1
おいで、マメ。こっち、こっち。
手招きをする少年に向かって、犬が駆ける。
名前は、マメ。犬種は柴犬。年齢はおそらく5歳。
わんわん、と吠えて、マメは少年に抱きついた。少年はくすぐったそうに笑っている。
マメにとって何よりも大切なもの。それが、少年だった。マメは少年と二人きりで、一緒に生きてきたのである。
少年には親が居なかった。少年の親は、流行病で二人とも死んでしまった。マメは少年にとって、たった一人の家族だった。
「おい、待て、クソガキ!」
生きるために、少年は必死だった。食べ物を盗んだこともある。ちょんまげを結った男がかんかんに怒って、少年に暴力を振るったこともあった。それでも、そうしなければ、少年は生きていけなかった。

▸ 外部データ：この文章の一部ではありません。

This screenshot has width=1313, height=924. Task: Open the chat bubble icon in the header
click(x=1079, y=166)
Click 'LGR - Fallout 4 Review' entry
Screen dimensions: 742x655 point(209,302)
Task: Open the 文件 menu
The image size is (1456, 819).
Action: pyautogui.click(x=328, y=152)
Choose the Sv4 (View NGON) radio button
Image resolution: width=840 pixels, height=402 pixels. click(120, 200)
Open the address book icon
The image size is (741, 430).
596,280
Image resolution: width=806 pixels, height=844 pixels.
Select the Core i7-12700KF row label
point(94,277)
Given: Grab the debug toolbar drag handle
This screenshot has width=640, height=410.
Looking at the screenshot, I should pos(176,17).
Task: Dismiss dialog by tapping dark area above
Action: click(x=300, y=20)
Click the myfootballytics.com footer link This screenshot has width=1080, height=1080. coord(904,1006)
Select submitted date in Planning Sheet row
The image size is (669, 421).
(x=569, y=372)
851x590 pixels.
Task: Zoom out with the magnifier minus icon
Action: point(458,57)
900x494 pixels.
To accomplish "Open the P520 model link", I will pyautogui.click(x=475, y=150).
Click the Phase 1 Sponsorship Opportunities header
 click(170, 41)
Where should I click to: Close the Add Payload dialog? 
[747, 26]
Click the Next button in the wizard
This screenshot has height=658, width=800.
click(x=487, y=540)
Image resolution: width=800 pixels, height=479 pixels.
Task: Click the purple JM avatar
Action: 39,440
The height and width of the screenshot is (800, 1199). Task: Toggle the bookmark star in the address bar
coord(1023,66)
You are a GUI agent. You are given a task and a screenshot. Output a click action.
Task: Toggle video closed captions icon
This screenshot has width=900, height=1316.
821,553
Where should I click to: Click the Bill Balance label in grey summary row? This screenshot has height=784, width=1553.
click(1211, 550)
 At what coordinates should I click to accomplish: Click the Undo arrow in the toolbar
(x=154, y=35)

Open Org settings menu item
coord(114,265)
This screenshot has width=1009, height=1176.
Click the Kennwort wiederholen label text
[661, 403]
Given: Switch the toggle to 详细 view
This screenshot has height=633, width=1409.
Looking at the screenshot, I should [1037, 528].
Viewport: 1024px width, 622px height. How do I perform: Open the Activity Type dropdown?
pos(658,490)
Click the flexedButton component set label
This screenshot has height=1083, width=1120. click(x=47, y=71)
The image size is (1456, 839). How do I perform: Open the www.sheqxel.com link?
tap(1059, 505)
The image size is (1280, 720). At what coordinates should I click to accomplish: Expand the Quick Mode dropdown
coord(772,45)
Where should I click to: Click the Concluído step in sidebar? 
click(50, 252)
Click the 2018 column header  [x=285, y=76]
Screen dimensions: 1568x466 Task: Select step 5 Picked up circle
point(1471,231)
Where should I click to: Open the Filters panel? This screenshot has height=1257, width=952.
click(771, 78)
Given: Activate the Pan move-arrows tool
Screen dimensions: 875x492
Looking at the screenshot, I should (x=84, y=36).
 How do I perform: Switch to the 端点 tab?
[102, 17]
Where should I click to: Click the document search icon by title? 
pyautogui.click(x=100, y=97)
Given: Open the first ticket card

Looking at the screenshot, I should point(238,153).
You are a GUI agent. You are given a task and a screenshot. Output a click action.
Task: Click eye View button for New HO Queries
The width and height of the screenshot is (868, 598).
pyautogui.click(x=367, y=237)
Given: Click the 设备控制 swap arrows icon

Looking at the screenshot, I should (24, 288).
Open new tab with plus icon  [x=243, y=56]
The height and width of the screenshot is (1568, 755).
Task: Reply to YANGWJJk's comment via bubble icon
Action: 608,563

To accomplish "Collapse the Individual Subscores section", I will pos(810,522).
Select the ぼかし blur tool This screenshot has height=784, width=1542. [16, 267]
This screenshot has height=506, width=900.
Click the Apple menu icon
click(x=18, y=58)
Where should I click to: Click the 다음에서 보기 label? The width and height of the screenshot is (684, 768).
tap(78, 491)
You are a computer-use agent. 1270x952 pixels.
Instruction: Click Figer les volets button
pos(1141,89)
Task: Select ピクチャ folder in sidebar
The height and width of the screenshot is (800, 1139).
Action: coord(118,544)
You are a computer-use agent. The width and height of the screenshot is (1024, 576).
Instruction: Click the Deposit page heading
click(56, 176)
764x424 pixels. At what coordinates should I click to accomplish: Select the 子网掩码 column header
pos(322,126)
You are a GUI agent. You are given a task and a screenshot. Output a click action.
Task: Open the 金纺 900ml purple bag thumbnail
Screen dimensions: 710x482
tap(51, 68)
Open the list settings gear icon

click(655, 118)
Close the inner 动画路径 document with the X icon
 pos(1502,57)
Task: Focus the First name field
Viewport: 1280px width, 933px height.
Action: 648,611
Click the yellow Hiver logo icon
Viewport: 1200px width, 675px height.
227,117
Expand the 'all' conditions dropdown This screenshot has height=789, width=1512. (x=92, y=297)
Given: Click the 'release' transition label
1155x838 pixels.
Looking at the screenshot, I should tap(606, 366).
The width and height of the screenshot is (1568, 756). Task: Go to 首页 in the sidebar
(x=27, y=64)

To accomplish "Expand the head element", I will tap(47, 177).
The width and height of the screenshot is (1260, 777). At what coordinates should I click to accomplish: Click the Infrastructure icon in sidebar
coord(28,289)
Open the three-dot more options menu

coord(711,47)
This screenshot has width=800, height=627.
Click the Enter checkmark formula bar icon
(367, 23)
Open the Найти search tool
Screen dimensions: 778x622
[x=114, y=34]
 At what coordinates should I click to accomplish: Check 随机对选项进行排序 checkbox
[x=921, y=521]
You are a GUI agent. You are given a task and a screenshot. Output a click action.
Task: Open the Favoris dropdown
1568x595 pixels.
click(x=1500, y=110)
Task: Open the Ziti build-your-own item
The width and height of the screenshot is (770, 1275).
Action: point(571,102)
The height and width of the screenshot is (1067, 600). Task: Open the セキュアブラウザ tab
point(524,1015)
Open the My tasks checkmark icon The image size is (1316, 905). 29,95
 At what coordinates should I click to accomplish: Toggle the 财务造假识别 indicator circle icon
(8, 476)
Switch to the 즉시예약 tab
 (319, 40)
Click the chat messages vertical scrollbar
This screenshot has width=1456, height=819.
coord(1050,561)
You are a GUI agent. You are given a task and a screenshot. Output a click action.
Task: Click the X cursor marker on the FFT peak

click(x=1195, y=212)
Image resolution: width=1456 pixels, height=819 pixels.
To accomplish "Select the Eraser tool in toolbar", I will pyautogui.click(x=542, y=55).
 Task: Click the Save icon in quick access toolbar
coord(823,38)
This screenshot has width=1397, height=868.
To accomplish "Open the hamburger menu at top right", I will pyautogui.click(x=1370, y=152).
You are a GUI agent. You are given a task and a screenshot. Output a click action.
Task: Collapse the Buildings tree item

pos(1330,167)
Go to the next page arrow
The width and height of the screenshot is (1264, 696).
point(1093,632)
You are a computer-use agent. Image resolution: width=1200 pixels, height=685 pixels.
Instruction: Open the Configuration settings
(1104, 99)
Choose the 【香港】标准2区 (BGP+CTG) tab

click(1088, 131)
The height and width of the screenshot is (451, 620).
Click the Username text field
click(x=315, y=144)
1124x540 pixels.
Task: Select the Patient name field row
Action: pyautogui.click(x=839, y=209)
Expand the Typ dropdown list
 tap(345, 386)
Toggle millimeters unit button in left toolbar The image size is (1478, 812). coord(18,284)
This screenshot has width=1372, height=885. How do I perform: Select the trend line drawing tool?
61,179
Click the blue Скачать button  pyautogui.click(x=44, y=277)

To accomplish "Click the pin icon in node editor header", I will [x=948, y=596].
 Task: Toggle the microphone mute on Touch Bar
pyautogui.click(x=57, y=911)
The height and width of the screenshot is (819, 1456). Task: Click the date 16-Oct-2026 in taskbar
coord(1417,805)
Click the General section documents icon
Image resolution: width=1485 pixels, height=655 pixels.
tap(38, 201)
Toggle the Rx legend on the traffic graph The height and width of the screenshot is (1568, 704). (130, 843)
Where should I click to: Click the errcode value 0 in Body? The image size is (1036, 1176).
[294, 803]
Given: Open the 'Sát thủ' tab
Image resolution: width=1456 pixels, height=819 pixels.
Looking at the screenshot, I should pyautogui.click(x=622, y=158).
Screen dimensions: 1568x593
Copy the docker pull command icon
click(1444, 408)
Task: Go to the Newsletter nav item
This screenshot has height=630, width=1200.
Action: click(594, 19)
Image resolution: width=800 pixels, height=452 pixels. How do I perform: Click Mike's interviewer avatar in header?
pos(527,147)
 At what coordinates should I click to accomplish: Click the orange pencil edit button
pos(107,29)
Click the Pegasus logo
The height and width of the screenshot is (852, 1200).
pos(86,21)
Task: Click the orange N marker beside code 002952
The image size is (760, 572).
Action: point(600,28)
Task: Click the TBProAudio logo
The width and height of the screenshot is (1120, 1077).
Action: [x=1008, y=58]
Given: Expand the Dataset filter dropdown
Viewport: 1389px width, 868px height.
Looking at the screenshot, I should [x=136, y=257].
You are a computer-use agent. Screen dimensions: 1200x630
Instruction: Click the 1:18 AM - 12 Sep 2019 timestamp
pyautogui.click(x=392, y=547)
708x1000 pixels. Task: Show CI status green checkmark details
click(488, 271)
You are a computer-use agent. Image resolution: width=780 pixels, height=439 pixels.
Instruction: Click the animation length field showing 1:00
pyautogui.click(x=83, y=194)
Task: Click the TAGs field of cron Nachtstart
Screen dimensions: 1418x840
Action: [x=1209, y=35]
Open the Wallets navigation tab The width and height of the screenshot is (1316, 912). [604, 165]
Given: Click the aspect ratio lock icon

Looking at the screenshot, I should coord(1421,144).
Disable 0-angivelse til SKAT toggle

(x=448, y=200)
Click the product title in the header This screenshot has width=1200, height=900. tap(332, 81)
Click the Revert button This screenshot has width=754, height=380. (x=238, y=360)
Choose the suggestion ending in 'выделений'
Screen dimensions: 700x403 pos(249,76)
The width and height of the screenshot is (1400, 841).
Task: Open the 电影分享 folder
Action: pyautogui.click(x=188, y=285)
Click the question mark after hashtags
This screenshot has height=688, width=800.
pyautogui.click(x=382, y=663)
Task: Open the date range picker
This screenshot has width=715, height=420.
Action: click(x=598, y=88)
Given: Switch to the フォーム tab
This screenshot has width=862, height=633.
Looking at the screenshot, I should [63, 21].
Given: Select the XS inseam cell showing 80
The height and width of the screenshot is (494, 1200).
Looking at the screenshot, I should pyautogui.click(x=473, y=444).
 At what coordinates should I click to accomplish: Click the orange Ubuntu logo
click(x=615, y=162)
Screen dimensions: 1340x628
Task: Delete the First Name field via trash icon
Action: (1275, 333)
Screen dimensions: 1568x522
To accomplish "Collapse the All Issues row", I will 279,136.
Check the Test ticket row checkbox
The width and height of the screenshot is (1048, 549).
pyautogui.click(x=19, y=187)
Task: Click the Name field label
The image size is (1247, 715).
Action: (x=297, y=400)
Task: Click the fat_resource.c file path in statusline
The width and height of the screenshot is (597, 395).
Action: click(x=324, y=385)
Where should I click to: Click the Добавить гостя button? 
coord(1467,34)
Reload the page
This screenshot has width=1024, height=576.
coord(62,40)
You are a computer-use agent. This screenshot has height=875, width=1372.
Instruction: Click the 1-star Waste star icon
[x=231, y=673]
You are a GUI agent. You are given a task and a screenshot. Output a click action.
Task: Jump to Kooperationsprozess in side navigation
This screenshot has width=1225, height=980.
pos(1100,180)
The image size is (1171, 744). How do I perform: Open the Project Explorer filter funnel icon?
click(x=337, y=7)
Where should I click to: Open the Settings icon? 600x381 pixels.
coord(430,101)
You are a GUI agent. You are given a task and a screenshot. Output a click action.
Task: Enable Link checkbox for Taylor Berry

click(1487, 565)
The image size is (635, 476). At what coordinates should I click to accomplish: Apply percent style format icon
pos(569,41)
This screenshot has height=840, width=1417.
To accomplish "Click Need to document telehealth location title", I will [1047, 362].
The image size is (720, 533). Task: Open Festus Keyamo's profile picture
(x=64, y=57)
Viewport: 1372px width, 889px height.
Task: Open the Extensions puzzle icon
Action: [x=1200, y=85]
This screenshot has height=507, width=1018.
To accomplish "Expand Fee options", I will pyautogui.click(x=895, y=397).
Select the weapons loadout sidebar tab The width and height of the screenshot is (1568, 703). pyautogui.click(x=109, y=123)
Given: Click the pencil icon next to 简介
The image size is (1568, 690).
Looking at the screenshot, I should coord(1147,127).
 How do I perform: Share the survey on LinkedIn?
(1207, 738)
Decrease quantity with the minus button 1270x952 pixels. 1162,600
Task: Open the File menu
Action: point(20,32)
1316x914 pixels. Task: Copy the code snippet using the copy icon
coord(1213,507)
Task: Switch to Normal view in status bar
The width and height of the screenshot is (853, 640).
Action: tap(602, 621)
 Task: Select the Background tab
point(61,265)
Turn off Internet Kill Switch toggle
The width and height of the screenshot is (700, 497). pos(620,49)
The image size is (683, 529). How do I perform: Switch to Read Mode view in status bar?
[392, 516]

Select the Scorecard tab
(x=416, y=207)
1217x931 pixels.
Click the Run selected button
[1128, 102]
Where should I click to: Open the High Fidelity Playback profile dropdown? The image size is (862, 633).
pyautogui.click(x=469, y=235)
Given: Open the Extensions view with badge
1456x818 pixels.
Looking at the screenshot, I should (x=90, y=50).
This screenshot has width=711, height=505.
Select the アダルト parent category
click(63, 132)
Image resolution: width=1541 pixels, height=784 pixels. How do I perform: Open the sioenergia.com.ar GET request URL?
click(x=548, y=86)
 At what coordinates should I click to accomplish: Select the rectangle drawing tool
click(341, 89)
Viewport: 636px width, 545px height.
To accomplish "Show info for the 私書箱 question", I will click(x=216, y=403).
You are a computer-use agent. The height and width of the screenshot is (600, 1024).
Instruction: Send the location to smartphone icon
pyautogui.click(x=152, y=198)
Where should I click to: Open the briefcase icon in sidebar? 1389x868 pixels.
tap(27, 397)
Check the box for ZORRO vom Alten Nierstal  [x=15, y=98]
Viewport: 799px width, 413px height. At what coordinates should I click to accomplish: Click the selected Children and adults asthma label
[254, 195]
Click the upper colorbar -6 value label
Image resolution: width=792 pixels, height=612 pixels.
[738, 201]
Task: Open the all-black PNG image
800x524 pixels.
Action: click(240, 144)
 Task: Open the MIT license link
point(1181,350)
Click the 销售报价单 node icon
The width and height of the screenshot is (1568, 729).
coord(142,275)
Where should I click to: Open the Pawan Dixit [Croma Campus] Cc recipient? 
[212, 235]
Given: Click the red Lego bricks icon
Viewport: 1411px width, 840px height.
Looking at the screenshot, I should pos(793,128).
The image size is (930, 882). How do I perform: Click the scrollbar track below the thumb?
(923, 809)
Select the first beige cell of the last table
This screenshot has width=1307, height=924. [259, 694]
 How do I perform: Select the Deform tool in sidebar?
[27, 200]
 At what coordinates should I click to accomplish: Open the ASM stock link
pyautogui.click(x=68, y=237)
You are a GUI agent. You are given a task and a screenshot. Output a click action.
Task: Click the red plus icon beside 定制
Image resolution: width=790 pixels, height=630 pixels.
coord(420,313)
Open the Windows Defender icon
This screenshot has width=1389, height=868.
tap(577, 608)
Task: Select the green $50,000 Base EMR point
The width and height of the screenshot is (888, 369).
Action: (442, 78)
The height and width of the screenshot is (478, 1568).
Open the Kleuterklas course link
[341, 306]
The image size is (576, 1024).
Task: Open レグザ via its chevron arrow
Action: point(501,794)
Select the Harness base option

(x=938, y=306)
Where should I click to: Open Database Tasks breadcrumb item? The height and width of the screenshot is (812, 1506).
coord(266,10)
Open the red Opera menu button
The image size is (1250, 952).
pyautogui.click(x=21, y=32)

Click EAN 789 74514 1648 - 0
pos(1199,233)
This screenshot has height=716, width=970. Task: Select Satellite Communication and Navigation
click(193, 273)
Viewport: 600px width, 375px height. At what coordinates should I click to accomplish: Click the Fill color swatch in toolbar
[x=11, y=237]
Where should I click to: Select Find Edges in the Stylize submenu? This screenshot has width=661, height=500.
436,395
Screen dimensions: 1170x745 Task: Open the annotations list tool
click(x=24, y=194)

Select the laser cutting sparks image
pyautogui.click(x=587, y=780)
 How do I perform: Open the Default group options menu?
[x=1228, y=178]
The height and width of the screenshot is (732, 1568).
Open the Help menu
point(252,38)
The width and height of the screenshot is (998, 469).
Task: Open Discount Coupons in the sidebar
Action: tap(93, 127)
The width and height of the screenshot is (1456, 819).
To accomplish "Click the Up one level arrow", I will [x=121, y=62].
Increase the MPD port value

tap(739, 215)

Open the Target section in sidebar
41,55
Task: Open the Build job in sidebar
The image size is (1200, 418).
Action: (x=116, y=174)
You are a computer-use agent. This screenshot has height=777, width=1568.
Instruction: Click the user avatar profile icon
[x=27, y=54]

必死に、必死に、生きて。そして。マメは、病にかかってしまう。
少年が顔をずるずるに濡らしながら大泣きした。
どうして、どうして。どうして、おれよりも早く死んじゃうの。ねえ、おきて。おきてよ、マメ。おれをおいていかないで。
遠くなる意識のなか、マメはずっと少年の顔を見つめていた。
ごめん。ごめんね、ご主人さま。もしも生まれ変わったら、また、ご主人さまに会いにいくから。今度は、一人にしないから。ごめんね、ごめんね。
神様に祈る。今度こそ、ご主人さまを幸せにしてくださいと。